Beauvior puts it as such: “The category of the Other is as original as consciousness itself Varuna-Mitra, Uranus-Zeus, Sun-Moon, and Day-Night…Good and Evil, lucky and unlucky auspices, right and left, God and Lucifer. Otherness is a fundamental category of human thought. Thus it is that no group ever sets itself up as the One without at once setting up the Other over against itself. If three travelers chance to occupy the same compartment, that is enough to make vaguely hostile others out of all the rest of the passengers on the train. In small-town eyes all persons not belonging to the village are strangers and suspect Jews are different for the anti-Semite, Negroes are inferior for American racists, aborigines are natives for colonists, proletarians are the lower class for the privileged.”[4] Seen from this angle, it becomes readily apparent that racism, sexism, elitism, and other forms of oppression seem to form from a common spring: A jagged primal dread of the unknown, and a need for self-validation, accompanied by a base refusal to accept the humanity of others and to promulgate an ethic of care in our worldly affairs. In psychology, the analogous phenomenon is the In-group, Out-group effect. All summated, it is Fear of the Other.

And yet, this bleak picture is also shortsighted. With every social Self, of any size, there is its social Anti-Self, an Other. The West calls it the East, the North from the South, and Blue the Red. Sunnis and Shias, Whites and Blacks, We and They, I and You. Violent cycles within cycles, nesting dolls of hate and unity, spirals neverending. Even as We unite, We divide Social Selves overlapping, contained in niches of an ever sprawling complex of divisions and unions. With such an intricate complex of loyalties acting on each individual Self, oppression, discrimination, and persecution become expected on every scale. Global divisions retard global solutions, resulting in American Exceptionalism, economic warfare, and the gradual rise of nationalism within the global arena. Yet, humanity can abolish these crises, and burn down the overhead burdens of our own creation. Reject the inherent fears humanity holds, and accept all as Selves, instead of Others.

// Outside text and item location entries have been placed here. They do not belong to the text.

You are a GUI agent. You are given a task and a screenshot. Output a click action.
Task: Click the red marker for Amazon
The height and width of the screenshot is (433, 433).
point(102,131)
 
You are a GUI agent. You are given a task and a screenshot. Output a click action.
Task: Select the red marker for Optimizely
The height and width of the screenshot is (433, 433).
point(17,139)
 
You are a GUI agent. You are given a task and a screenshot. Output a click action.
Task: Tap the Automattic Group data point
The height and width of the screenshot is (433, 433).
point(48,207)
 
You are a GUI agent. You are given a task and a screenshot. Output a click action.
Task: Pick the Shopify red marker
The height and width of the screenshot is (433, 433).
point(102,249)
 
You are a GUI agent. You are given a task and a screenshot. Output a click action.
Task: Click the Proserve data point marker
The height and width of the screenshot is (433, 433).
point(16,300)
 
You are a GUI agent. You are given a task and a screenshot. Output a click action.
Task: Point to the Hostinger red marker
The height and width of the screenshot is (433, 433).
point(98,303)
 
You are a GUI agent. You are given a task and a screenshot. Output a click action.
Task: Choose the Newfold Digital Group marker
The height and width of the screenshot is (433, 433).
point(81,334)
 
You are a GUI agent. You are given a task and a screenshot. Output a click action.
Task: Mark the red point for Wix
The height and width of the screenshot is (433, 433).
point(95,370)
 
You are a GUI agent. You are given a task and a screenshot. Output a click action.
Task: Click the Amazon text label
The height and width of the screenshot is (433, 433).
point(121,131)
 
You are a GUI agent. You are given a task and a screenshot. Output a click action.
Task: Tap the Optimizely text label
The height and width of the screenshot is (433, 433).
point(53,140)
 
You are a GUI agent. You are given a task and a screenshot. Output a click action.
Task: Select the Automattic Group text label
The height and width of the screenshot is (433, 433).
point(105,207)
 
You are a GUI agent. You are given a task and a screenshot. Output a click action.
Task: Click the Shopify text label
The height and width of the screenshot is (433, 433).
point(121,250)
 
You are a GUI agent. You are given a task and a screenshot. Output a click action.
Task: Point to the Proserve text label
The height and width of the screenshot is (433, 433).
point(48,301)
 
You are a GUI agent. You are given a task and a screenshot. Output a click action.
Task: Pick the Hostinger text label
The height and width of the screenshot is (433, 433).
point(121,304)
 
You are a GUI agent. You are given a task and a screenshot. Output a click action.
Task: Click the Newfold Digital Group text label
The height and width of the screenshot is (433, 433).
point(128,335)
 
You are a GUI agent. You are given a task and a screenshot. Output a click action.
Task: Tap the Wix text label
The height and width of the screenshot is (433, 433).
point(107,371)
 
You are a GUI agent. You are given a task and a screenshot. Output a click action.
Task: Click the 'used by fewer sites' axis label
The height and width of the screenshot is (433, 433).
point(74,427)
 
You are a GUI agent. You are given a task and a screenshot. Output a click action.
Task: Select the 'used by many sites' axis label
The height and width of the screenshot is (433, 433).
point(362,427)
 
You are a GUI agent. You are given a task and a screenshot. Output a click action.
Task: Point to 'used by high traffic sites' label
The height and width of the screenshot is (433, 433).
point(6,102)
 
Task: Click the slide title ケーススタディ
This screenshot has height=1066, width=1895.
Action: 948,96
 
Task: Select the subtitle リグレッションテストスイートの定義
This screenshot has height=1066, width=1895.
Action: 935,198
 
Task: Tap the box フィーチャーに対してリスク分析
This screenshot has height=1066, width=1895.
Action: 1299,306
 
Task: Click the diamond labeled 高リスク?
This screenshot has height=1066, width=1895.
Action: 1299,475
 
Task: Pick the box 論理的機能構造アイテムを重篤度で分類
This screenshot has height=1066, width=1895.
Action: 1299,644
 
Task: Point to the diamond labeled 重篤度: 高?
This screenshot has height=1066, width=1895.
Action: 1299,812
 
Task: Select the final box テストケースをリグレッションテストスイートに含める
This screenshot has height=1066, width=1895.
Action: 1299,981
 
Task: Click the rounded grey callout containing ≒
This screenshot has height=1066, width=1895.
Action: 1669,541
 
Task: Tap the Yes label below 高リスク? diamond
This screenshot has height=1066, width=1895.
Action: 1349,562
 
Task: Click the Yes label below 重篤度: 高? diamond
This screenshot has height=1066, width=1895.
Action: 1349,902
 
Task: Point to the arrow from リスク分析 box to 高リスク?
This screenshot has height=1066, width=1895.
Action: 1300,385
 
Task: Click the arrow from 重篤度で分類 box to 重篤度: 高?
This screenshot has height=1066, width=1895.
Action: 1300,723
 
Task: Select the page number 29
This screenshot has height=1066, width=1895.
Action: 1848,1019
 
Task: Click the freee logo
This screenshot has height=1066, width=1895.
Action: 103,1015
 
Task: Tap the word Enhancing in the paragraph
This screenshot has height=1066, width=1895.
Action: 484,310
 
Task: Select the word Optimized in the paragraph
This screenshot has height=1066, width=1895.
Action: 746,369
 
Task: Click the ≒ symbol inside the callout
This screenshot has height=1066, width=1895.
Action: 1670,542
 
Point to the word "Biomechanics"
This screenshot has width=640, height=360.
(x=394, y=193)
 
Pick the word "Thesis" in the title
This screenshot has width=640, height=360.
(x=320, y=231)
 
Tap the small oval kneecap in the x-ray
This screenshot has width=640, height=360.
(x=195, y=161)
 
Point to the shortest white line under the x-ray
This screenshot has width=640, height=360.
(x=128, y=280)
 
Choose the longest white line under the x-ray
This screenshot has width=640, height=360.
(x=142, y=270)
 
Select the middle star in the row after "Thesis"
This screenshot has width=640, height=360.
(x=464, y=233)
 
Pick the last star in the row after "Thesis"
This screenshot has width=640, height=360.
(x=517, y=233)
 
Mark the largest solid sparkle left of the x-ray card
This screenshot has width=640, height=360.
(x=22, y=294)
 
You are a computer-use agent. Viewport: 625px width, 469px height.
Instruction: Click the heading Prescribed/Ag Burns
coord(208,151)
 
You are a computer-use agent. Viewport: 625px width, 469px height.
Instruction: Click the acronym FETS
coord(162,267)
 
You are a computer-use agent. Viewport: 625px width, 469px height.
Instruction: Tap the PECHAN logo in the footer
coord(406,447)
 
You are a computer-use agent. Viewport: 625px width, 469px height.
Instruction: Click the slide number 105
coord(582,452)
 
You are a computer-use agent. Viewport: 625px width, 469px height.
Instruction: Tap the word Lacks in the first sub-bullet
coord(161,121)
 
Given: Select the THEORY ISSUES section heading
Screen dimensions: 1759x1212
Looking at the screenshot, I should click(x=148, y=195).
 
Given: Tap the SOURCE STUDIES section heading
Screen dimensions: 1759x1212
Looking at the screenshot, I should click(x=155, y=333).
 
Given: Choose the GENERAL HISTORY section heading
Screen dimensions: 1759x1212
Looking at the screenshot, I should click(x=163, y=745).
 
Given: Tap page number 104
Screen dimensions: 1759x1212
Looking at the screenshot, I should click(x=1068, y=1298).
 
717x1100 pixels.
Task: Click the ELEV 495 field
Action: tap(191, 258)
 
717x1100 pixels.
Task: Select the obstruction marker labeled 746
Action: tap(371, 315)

Our society is afflicted with appendicitis. Humanity needs a mindframe shift, a determined rejection of the Otherizing fear apparatus within our societal consciousness, to move forward, as a species. Only after society counters the root problem, only after we nullify the backdrop of fear in which we operate, do we have a chance of enforcing enduring solutions to societal oppression and global issues. I leave you with this: Do we really have to fear Fear Itself?

Bibliography

[1] Johnson, Steven. “Fear in the Brain.” Discover Magazine. Kalmbach Publishing Co., 1 Mar. 2003. Web. 29 Nov. 2015.

[2] Svendsen, Lars. A Philosophy of Fear. London: Reaktion Books, 2008. Print.

[3] Hegel, Georg Wilhelm Friedrich, and Michael George. The Philosophical Propaedeutic. Oxford, UK: B. Blackwell, 1986. Print.

[4] Beauvoir, Simone de. The Second Sex. New York: Vintage Books 1989, c1952. Print.